The phrase “extend and pretend” seemed to draw the ire of some lenders who were really more involved with “extend and amend” practices during the last four quarters. Since late 2008, many buyers used the phrase “extend and pretend” to imply that the creditors were simply kicking the can down the road by ignoring the enormous diminution of value of hotel assets and allowing the leverage to continue rather than letting the market correct by placing large swaths of assets up for sale.
But, as we see revenue rising significantly in 2010, extending the loans, which are actually at low interest levels, was about the smartest thing they could do rather than foreclosing and dumping those properties in a fire sale. At least that is how it appears so far. With one special servicer commenting that for every one hotel loan issue they resolve, at least four more come in their door, it would appear that pressure will mount to dispose of assets unless servicers expand their expertise from amending to asset management.

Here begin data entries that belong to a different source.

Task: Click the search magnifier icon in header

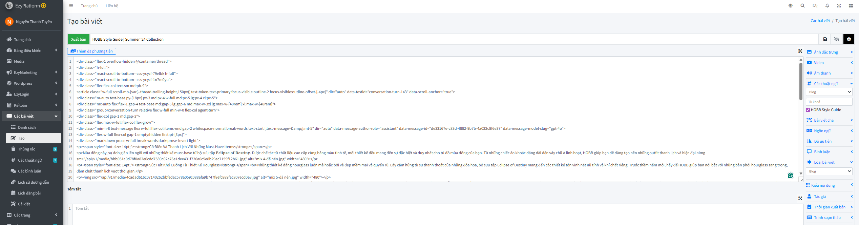Action: [802, 6]
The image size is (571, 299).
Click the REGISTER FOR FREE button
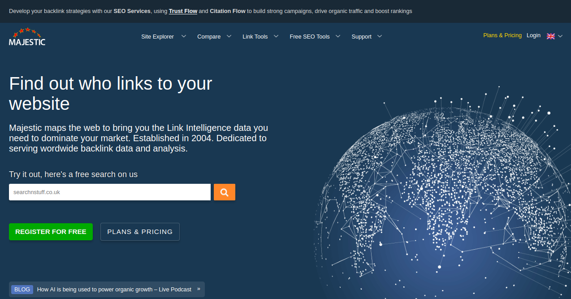pos(51,232)
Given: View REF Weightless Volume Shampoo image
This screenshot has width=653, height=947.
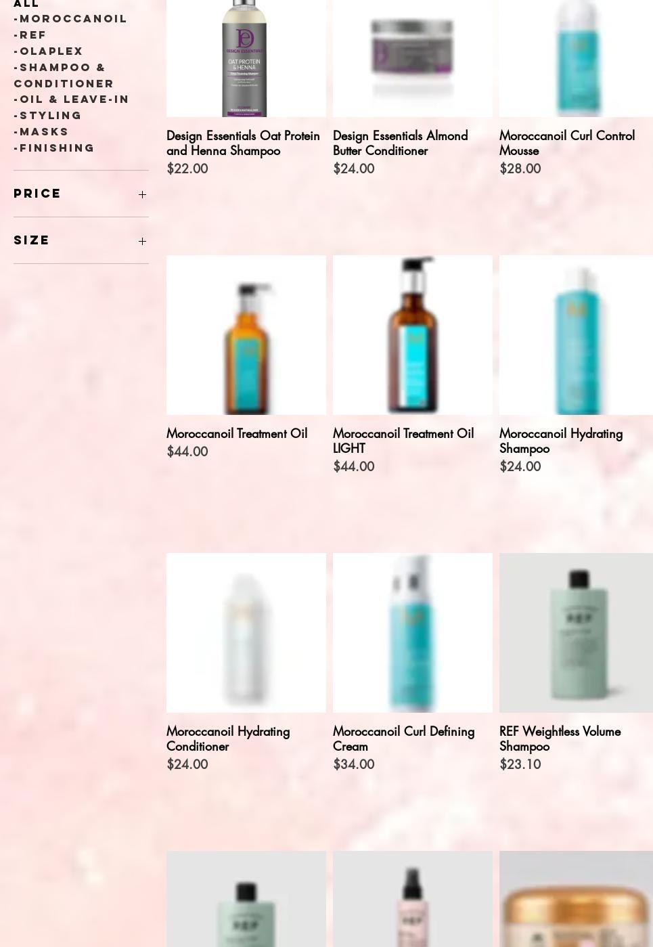Looking at the screenshot, I should (x=576, y=633).
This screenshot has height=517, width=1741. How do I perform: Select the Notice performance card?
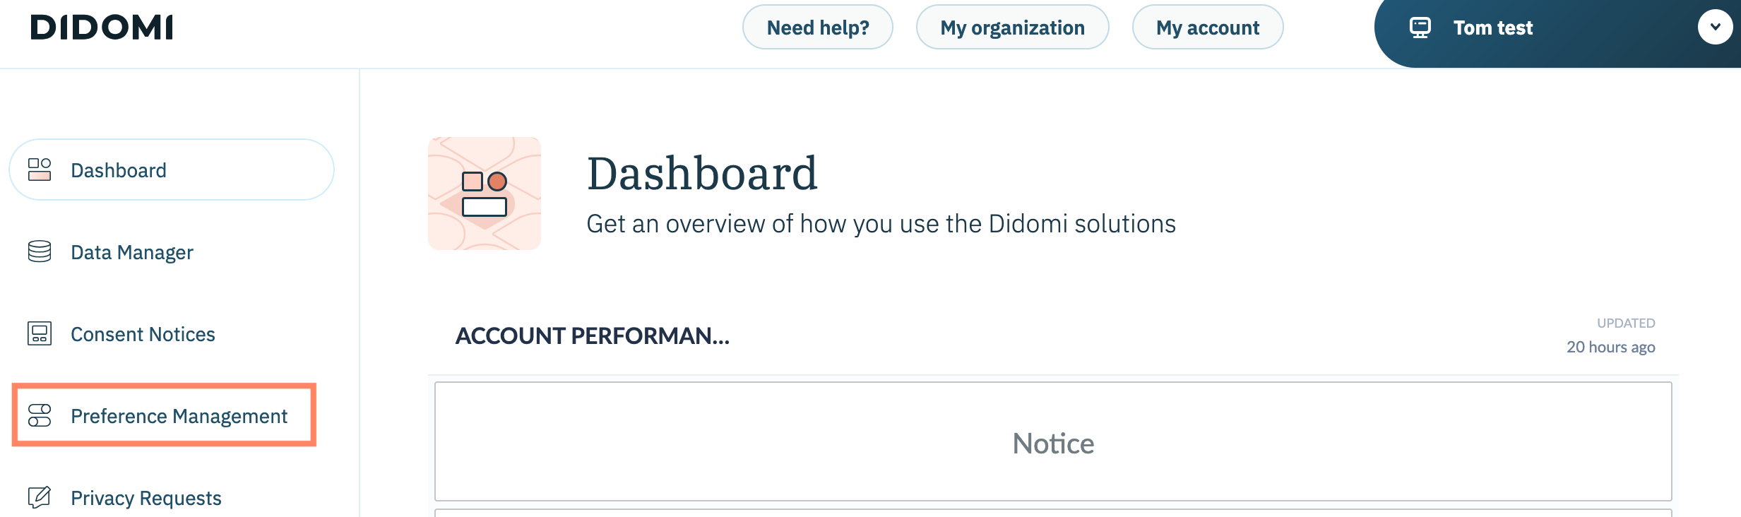pos(1052,442)
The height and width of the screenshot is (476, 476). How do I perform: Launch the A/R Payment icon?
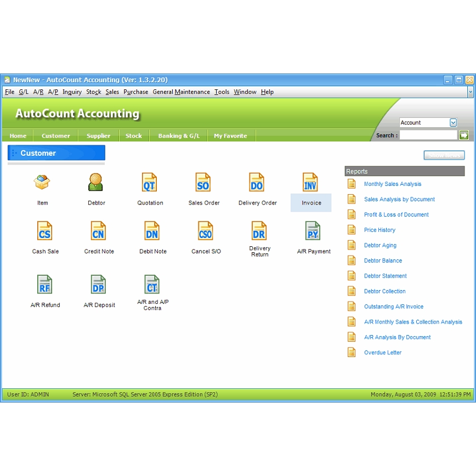(x=313, y=231)
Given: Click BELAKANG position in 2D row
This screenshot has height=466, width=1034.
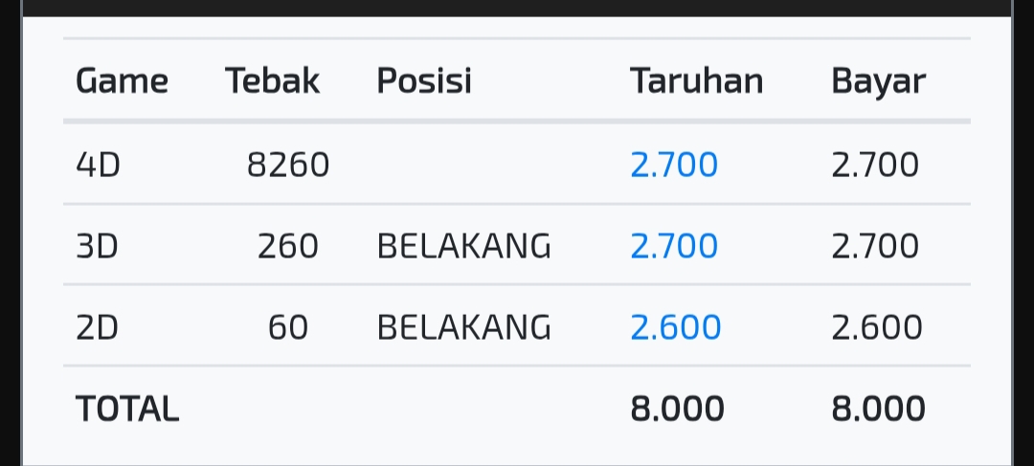Looking at the screenshot, I should (463, 327).
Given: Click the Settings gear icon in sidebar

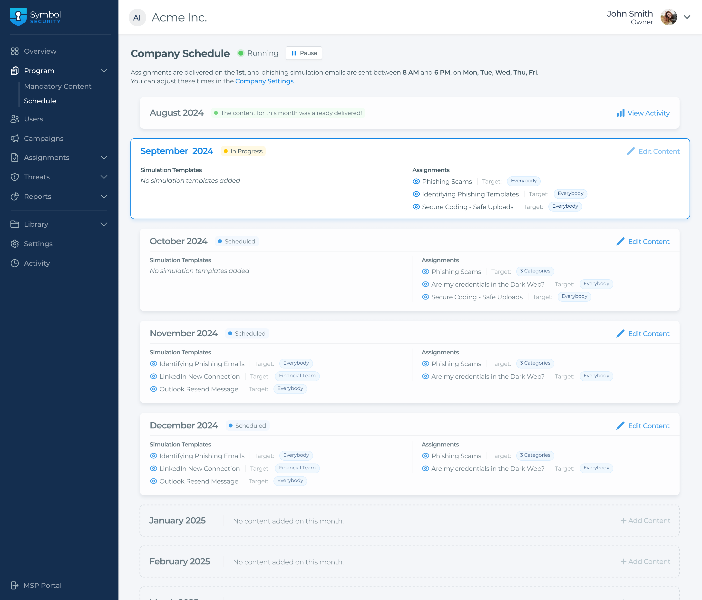Looking at the screenshot, I should (x=15, y=244).
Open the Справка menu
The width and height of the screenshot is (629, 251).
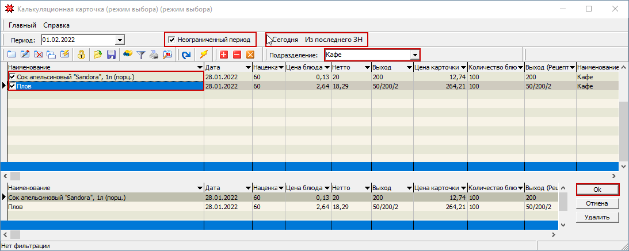56,25
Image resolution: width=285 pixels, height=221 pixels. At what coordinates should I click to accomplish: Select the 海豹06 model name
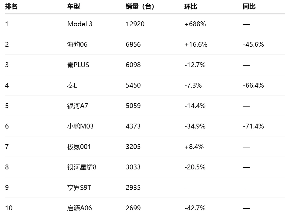point(77,45)
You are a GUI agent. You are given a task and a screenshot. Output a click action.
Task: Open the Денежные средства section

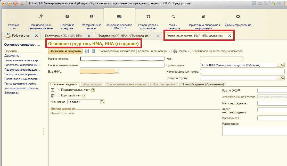tap(67, 17)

Lastly, an interesting paradox emerged at the Meet the Money conference, which bears some notice. A number of servicers indicated that they are required to obtain several “data points” with regard to the value of the asset that comes under their asset management. Typically these data points include a formal appraisal and several broker opinion letters (regarding value). What was interesting was the tenor that more weight is often given to the broker opinions because they see more of them and are perceived as better reflections of the market today. Many brokers suggest that in this environment, price-per-pound (room) sales and room-revenue multipliers may be the only real tools that buyers are using consistently since long term revenues are unpredictable and strong operating margins unsustainable. Appraisers suggest that such an analysis is overly simplified and too rudimentary upon which to base important long term investment decisions. We will see how this plays out through the remainder of 2010.